Work required ▸
Pull every line with "pixel" from the material.

Given information ▸

------------

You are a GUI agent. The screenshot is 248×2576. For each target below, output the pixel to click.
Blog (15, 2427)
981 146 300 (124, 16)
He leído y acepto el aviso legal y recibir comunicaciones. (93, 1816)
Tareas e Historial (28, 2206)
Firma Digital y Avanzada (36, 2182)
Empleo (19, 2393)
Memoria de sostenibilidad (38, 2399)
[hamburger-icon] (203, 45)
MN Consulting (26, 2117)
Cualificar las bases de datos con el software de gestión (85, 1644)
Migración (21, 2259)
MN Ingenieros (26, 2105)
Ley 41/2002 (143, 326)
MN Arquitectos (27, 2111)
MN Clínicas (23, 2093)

------------

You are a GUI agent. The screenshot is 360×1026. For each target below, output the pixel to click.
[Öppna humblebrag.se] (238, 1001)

------------

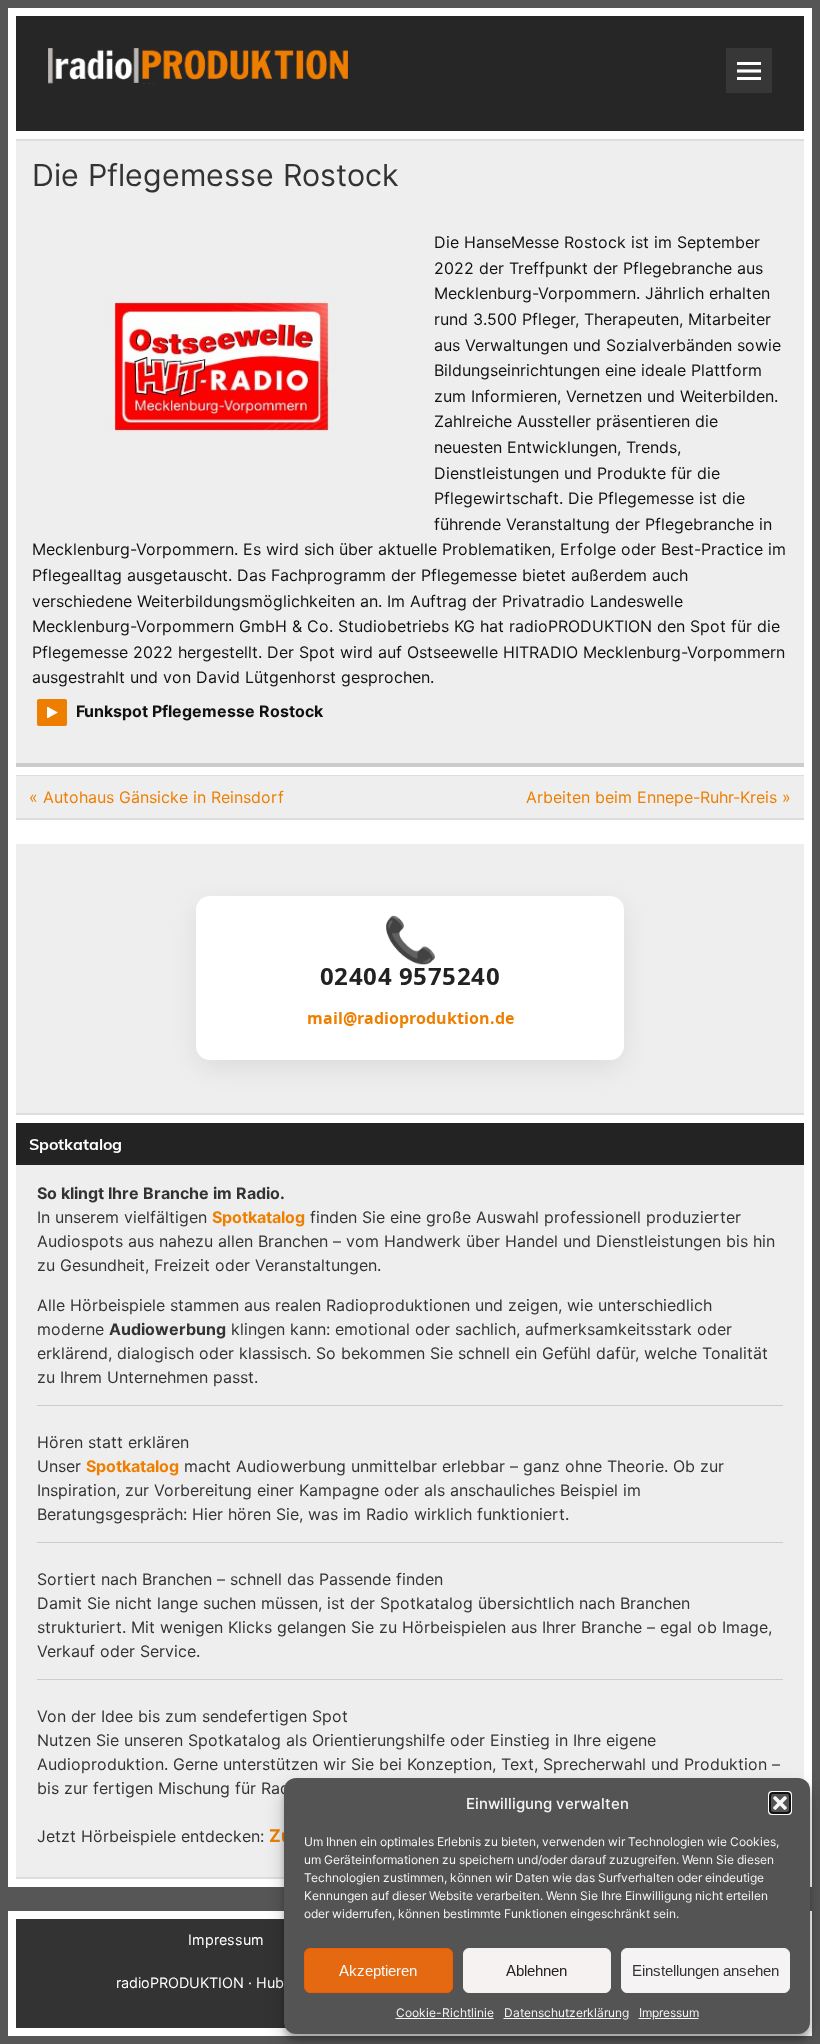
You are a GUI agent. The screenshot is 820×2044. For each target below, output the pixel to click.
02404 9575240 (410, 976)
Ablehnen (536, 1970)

------------

Response to this exercise ▸
You are a GUI agent. The screenshot is 248×2576. For each target below, output the pixel to click.
You are a GUI agent. The screenshot is 360×1026. For each target below, output the pixel to click.
You are a GUI agent. The screenshot is 820×2044. For each target below, output the pixel to click.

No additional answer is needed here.